## DATA RECORDS

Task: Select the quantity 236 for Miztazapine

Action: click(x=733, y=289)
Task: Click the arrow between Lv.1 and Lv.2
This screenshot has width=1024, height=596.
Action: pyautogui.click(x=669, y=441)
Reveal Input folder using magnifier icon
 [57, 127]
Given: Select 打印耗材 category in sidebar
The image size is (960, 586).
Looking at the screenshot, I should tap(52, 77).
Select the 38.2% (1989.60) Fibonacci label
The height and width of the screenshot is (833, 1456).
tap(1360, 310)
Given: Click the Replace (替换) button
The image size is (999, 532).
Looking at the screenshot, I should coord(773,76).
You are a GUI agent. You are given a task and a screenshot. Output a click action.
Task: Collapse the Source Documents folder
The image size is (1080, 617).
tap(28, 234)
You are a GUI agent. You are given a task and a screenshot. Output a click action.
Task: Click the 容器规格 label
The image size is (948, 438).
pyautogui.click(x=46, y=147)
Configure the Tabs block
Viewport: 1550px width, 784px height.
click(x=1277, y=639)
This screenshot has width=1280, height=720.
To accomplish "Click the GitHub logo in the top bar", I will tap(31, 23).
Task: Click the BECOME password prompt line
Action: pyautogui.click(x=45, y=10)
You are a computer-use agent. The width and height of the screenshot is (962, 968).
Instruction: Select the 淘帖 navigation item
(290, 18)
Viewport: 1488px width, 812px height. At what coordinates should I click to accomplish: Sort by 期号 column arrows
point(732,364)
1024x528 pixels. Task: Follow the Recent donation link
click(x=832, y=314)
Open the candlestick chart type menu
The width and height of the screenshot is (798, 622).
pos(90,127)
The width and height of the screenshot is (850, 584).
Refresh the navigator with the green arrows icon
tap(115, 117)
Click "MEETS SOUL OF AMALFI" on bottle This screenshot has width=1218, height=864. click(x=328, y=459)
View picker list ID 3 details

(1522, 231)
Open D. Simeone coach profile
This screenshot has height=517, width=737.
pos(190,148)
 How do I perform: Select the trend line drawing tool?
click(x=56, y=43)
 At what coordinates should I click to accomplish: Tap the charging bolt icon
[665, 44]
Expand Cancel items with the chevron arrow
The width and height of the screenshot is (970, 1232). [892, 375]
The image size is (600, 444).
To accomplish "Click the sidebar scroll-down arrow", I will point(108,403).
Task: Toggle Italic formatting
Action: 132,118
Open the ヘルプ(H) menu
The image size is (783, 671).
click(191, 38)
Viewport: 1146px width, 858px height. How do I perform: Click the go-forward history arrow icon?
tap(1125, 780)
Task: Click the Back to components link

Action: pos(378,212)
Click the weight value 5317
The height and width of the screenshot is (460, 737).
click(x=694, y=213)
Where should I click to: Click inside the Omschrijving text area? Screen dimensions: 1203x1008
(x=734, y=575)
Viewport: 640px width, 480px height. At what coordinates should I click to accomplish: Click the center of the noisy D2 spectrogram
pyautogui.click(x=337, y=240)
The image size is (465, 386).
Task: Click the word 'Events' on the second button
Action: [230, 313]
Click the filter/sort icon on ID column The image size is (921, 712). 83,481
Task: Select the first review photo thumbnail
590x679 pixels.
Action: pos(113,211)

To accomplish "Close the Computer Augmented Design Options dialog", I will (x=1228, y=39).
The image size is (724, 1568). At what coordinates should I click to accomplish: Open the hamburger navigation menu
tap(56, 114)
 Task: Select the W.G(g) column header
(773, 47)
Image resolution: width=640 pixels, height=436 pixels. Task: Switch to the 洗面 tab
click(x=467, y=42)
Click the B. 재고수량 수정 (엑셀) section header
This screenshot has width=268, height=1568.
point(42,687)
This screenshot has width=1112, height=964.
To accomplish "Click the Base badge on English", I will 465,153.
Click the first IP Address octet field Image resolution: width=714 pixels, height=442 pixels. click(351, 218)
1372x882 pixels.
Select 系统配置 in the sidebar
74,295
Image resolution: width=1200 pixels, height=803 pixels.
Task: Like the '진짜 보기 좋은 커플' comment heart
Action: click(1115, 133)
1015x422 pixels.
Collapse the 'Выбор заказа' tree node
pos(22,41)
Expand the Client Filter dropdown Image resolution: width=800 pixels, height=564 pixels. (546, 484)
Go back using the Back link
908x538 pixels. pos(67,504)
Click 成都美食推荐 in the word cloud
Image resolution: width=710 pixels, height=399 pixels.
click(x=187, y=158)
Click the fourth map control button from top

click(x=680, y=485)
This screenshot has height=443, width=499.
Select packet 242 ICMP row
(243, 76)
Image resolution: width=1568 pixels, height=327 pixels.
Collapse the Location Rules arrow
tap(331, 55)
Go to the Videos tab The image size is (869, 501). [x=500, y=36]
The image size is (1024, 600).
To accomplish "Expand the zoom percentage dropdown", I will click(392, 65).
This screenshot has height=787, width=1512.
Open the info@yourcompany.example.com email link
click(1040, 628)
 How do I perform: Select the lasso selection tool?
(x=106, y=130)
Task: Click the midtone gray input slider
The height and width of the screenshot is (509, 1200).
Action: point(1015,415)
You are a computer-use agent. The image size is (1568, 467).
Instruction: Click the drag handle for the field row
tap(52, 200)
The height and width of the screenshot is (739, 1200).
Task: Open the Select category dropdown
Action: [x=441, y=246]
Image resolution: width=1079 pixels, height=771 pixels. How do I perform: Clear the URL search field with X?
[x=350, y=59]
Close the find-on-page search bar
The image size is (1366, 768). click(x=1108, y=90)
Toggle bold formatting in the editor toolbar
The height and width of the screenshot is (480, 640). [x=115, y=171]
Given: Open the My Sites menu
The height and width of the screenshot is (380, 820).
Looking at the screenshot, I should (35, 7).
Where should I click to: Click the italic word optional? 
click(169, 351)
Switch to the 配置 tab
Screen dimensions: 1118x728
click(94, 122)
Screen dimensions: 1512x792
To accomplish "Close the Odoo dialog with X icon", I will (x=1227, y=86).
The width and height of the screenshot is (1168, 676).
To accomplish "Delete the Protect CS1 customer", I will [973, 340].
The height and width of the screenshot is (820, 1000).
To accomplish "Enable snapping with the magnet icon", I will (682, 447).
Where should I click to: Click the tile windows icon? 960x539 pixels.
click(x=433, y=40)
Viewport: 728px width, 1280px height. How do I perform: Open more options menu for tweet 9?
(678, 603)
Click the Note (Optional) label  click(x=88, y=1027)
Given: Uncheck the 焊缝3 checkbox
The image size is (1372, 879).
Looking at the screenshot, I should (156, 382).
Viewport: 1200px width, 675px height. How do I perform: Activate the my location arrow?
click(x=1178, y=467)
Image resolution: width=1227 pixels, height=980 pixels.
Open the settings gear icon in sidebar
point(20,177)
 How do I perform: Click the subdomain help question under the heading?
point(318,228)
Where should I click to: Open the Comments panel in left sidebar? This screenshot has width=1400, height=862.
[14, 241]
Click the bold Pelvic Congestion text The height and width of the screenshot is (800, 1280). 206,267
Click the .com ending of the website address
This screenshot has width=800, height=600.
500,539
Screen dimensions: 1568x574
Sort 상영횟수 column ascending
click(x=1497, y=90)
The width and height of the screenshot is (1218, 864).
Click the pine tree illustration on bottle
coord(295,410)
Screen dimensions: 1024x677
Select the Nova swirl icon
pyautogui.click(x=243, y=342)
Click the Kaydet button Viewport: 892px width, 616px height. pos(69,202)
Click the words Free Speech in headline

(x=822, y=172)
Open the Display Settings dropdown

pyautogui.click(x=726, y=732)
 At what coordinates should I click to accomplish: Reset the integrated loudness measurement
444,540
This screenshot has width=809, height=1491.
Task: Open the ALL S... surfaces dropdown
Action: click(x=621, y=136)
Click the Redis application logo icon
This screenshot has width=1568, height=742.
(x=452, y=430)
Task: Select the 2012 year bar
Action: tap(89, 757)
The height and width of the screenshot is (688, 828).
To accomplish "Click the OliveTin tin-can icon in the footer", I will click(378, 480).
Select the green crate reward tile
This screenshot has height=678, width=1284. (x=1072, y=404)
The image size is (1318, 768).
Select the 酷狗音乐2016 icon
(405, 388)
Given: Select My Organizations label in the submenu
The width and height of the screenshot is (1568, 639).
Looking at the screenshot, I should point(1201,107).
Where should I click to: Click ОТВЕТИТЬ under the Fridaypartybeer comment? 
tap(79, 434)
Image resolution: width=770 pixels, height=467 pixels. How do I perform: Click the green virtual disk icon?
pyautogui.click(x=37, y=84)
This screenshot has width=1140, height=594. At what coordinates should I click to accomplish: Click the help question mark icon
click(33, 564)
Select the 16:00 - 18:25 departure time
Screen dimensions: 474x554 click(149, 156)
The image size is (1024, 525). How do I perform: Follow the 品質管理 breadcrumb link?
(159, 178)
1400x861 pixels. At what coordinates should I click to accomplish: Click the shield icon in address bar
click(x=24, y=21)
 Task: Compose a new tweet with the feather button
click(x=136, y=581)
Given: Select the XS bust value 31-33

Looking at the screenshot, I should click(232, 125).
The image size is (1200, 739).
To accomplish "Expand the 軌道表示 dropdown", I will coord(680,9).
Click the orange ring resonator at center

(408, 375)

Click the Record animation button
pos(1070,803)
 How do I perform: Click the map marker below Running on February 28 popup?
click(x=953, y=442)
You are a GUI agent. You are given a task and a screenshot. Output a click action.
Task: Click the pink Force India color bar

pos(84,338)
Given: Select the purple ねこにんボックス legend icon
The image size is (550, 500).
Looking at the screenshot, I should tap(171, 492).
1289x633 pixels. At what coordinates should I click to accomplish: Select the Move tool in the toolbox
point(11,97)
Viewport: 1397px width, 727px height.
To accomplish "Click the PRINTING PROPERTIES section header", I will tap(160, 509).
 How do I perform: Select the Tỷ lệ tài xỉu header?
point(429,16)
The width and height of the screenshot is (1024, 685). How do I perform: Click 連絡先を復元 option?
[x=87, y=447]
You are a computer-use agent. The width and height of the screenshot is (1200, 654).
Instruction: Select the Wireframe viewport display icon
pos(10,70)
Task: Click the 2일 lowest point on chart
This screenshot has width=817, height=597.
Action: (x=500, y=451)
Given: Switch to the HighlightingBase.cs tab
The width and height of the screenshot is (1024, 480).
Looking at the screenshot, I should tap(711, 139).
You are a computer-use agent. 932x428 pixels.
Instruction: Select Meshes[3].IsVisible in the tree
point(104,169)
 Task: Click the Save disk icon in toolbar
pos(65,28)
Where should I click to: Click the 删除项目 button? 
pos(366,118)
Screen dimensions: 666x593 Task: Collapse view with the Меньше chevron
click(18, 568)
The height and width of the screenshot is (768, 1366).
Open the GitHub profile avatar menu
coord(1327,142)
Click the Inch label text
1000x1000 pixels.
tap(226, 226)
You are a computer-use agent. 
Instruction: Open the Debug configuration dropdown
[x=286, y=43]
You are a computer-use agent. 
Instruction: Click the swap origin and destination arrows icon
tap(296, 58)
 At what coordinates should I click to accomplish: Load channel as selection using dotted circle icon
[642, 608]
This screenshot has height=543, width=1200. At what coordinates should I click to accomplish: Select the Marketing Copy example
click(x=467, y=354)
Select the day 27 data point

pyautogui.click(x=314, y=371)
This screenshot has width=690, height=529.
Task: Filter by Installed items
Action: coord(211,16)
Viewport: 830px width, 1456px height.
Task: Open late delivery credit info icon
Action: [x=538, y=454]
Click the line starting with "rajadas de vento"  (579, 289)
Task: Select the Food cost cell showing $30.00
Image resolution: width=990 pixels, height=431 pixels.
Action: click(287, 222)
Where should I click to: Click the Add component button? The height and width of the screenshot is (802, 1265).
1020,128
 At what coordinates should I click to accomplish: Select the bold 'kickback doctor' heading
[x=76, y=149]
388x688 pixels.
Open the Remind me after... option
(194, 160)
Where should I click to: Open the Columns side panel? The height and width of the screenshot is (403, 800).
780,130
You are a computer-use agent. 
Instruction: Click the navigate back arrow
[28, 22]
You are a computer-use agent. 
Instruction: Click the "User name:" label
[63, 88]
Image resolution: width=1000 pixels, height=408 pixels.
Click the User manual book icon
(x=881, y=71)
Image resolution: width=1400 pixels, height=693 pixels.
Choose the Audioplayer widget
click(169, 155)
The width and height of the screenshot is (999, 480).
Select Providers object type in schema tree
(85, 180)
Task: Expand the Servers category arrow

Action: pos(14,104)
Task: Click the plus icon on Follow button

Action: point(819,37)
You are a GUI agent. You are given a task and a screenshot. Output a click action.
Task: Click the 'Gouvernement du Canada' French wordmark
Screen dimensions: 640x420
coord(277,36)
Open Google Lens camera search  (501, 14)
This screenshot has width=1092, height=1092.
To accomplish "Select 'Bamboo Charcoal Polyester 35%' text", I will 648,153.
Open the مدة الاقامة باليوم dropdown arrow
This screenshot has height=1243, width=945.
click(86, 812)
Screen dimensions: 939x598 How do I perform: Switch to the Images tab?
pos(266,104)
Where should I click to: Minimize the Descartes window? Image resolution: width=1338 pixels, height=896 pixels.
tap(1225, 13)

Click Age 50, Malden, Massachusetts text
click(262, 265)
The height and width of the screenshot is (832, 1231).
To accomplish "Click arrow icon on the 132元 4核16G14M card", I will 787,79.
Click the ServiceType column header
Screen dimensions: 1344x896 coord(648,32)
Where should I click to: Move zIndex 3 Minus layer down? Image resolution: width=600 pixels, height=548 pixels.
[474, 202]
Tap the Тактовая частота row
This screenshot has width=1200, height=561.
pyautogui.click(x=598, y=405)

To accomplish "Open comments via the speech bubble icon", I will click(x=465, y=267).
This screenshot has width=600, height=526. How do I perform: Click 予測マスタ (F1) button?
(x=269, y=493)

## WHAT YOU ARE ASKED TO DO
Take the records above and return, word for word, only the lines that fall from the line with "1289x633 pixels. At" to the line with "is (1200, 654).", both of them included.

## SOLUTION BELOW
1289x633 pixels. At what coordinates should I click to accomplish: Select the Move tool in the toolbox
point(11,97)
Viewport: 1397px width, 727px height.
To accomplish "Click the PRINTING PROPERTIES section header", I will tap(160, 509).
 How do I perform: Select the Tỷ lệ tài xỉu header?
point(429,16)
The width and height of the screenshot is (1024, 685). How do I perform: Click 連絡先を復元 option?
[x=87, y=447]
You are a computer-use agent. The width and height of the screenshot is (1200, 654).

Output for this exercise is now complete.